The implication here is that cops would care what you think of them. They
don't now, and they won't in the future either. The Chicago PD don't run that
torture warehouse for the Yelp ratings, yo.

This will be further enhanced by the fact that nobody likes being
arrested/jailed and thus the ratings will be pretty much 100% negative. Why
would a cop care about how much the perp is complaining, or a meaningless
aggregation thereof? On an individual basis (and ignoring the systemic
problems), being tough-skinned is basically a requirement for everyone in the
justice system.

Periscope is a good app that will help. This is dumb cargo-cult behavior that
does nothing. This app doesn't address the problem seriously and will be
forgotten in two weeks' time. Yes, they're kids and it's nice that they're
coding, but don't give a bad idea a handie just for the heck of it.

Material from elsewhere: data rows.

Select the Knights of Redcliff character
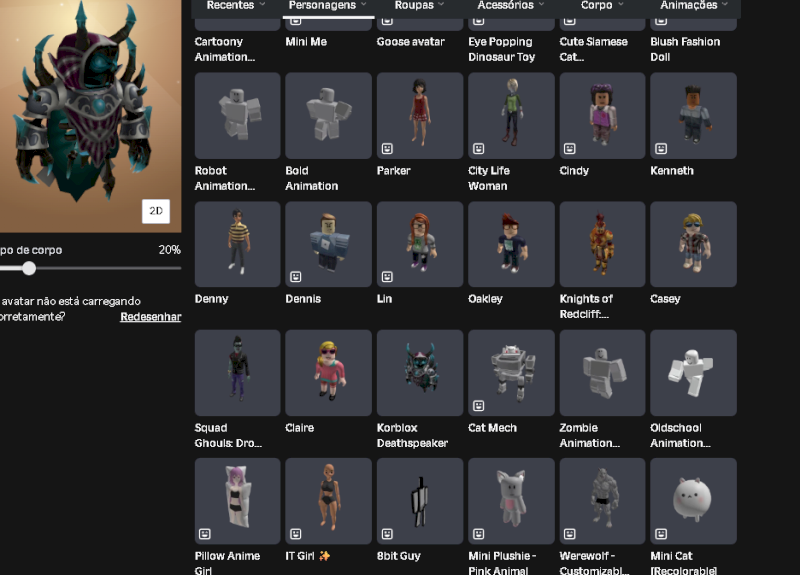The width and height of the screenshot is (800, 575). [x=602, y=244]
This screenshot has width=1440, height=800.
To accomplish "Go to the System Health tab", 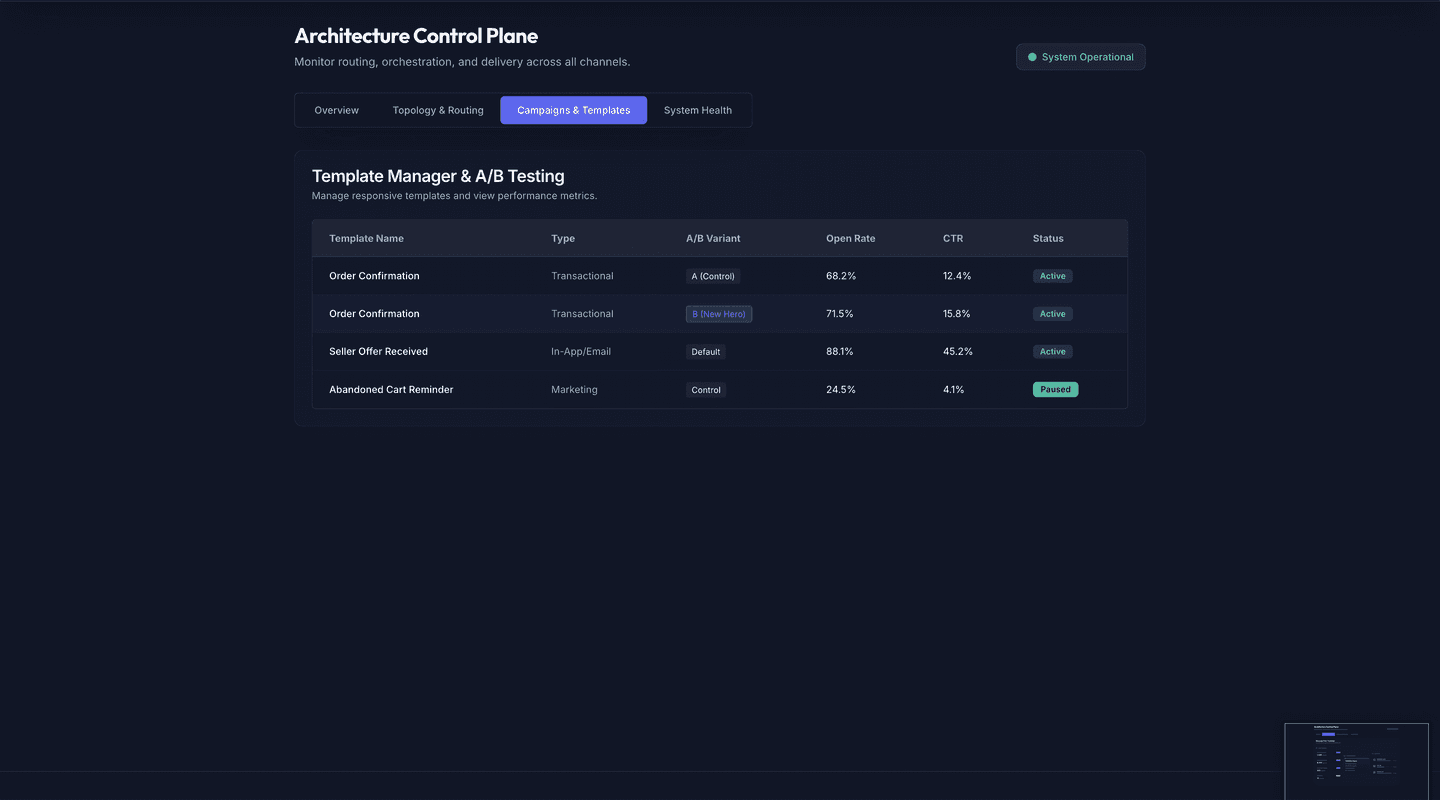I will pos(697,110).
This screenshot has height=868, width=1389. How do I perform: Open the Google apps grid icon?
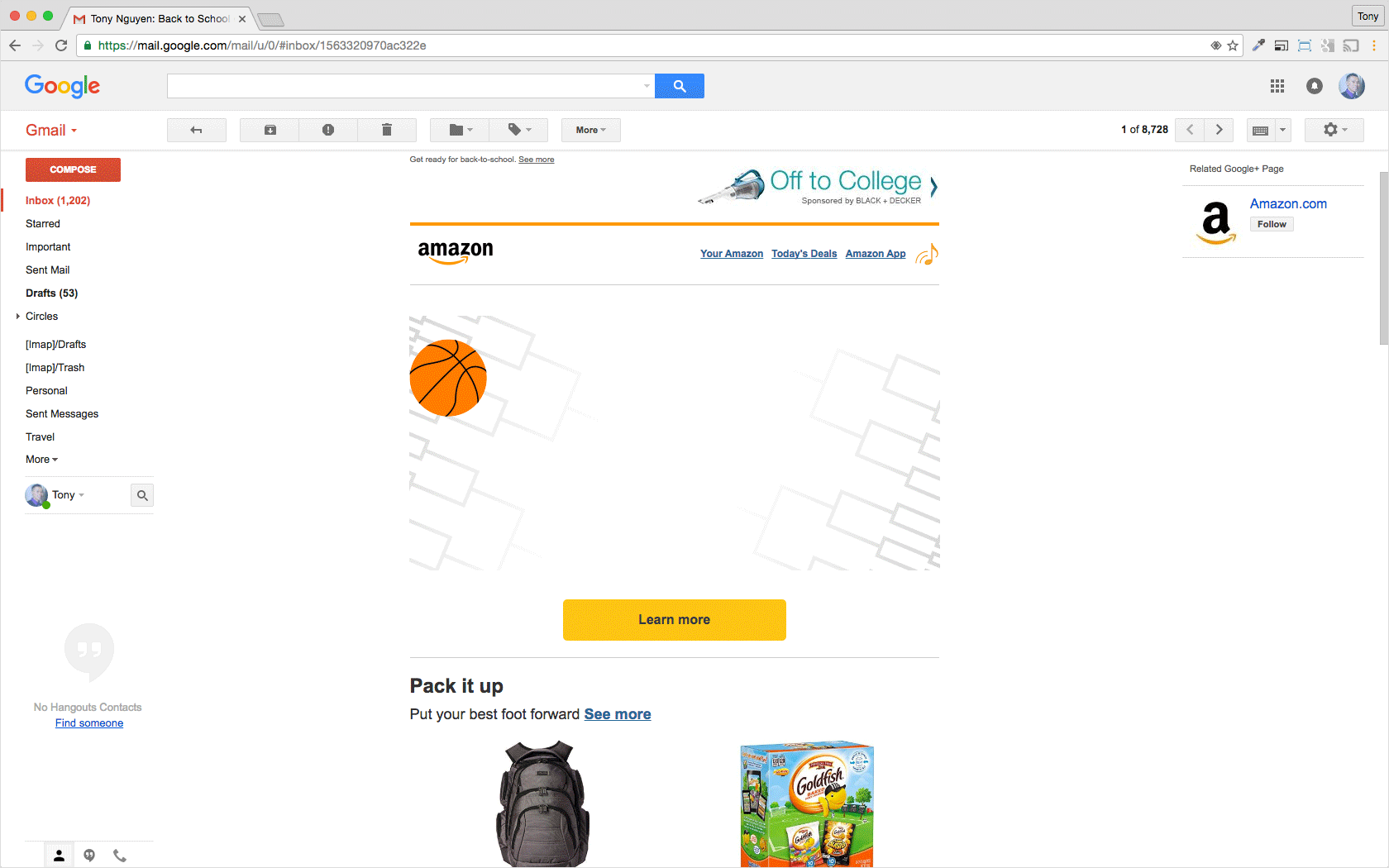point(1277,86)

Tying recordings to specific officers to compile a history of bad behavior
would actually be fantastic. But the Yelp aspect of it doesn't accomplish
anything.

------
account5011
"won at an international contest for justice-related initiatives, organised by
a think-tank in the Netherlands."

I hope the think-tank is aware that the Dutch police currently employs Stasi
methods that are worse than anything that happens in the U.S.:

    
    
       http://vorige.nrc.nl/opinie/article1838531.ece
    

Be aware that the NRC is a conservative newspaper and most definitely not a
tabloid.

And this isn't happening to "suspected terrorists" only ...